WHAT IS NEEDED:
Among the entries below, one stretch runs from the line that contains "the CoinMarketCap logo" through the line that contains "Given: Touch level 9 on the power scale". Repeat that stretch exactly, ends included, and only that.

TASK INPUT:

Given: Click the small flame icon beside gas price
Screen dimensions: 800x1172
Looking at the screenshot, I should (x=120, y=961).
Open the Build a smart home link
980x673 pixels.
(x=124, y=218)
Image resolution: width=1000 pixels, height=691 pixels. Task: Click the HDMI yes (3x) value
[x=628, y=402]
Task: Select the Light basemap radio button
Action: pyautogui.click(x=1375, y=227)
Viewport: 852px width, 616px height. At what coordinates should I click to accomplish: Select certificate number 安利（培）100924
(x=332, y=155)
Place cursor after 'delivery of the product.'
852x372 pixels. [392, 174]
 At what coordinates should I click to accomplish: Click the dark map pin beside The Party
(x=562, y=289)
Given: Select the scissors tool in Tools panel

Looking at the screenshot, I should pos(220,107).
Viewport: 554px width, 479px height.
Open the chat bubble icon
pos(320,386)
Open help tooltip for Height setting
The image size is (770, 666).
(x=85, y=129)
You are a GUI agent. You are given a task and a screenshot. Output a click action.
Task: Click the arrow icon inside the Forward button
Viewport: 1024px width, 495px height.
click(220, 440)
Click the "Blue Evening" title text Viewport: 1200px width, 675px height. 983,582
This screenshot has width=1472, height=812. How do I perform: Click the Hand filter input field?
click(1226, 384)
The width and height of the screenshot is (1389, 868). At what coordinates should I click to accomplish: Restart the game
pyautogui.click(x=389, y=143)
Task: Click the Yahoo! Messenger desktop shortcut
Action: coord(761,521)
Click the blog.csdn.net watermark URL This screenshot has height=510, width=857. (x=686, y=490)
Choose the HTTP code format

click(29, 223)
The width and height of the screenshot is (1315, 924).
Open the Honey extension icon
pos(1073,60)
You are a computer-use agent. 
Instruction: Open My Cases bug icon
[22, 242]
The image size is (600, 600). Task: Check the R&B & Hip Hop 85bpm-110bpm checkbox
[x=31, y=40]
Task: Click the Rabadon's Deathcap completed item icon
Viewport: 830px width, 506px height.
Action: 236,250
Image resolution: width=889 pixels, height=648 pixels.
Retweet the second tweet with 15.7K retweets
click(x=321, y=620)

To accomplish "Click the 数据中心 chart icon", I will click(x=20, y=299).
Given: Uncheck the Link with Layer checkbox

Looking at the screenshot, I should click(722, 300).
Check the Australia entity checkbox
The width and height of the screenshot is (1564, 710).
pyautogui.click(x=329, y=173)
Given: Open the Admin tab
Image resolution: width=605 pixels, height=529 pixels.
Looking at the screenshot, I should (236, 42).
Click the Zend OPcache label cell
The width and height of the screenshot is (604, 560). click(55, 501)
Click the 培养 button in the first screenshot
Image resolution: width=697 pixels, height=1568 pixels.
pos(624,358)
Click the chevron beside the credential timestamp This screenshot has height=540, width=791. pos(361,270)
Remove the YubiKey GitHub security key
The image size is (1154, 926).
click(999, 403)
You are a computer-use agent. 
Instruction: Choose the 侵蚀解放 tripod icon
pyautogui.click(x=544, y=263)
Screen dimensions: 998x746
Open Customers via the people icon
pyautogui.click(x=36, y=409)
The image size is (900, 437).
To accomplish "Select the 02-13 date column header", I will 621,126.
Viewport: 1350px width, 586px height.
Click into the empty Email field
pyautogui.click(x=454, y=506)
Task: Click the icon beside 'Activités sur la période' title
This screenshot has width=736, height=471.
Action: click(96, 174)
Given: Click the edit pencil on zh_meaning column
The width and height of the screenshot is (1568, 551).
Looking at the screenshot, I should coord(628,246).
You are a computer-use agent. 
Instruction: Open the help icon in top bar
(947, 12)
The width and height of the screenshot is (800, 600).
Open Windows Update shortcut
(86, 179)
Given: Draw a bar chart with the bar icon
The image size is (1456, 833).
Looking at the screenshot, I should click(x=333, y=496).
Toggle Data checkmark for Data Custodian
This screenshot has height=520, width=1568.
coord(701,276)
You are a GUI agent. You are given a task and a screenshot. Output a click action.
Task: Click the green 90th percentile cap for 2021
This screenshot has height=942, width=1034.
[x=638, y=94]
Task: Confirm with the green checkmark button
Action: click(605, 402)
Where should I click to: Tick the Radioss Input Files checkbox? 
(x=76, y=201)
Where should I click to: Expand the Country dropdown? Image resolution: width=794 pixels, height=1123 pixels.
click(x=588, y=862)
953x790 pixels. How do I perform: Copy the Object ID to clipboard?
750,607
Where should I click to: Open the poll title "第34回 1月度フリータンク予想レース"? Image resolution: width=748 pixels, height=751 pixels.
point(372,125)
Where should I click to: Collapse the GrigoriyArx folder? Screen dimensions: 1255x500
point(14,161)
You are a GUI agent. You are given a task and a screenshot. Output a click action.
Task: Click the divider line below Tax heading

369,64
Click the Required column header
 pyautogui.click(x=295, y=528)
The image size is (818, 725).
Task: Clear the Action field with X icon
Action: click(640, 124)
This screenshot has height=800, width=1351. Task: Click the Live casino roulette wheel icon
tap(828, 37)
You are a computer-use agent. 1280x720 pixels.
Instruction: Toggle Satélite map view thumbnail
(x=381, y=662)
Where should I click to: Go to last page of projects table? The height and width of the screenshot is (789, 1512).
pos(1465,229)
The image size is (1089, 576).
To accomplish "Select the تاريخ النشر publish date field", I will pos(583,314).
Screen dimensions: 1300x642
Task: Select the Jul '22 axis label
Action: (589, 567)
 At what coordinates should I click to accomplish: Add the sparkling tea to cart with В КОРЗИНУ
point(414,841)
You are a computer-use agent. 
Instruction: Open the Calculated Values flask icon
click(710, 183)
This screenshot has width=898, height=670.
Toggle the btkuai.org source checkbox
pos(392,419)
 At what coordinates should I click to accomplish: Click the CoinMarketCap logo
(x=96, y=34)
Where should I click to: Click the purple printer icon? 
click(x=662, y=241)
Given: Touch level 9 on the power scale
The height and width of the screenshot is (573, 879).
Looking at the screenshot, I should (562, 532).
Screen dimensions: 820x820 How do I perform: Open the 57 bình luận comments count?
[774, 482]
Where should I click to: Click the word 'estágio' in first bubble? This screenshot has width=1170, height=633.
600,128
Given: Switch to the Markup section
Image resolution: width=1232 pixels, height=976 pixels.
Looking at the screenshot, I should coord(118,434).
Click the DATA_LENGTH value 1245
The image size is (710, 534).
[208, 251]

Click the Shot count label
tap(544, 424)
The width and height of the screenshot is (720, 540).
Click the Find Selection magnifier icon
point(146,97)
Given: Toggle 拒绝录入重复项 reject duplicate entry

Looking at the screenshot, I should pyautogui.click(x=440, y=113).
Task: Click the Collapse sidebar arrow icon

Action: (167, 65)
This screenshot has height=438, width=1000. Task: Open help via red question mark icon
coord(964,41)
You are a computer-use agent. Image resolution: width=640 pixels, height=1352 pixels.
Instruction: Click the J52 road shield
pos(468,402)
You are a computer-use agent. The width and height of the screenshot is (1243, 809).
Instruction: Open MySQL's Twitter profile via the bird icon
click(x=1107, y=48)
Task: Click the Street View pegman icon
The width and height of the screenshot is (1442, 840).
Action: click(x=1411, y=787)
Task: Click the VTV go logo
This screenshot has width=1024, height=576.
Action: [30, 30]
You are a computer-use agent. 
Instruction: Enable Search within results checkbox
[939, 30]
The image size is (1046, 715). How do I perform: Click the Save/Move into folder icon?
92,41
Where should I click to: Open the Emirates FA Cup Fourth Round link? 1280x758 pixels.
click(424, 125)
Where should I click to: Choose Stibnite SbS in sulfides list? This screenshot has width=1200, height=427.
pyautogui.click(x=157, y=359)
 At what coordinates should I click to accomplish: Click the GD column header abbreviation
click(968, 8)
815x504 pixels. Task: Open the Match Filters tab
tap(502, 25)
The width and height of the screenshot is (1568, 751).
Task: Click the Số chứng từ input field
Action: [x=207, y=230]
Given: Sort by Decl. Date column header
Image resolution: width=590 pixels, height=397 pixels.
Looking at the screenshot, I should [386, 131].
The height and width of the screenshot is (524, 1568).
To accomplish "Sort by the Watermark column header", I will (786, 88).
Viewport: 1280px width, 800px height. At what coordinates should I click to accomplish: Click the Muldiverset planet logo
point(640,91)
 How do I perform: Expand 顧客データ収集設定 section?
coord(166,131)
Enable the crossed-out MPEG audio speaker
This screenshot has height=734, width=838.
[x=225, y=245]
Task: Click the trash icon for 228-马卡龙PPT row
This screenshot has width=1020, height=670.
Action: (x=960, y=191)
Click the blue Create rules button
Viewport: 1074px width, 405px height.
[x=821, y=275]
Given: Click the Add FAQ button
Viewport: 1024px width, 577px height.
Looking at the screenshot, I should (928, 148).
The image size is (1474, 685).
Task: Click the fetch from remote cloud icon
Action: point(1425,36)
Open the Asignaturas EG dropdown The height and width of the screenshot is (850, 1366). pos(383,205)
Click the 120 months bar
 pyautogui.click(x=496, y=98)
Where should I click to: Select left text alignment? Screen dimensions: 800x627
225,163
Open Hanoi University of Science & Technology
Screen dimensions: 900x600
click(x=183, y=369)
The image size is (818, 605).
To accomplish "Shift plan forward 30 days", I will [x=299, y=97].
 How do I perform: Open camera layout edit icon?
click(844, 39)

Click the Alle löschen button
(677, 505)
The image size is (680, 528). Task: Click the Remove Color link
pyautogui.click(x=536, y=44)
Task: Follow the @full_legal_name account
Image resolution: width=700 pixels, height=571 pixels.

SOLUTION TO THIS EXERCISE:
 At what coordinates should I click to accomplish: Click the CoinMarketCap logo
(x=96, y=34)
Where should I click to: Click the purple printer icon? 
click(x=662, y=241)
Given: Touch level 9 on the power scale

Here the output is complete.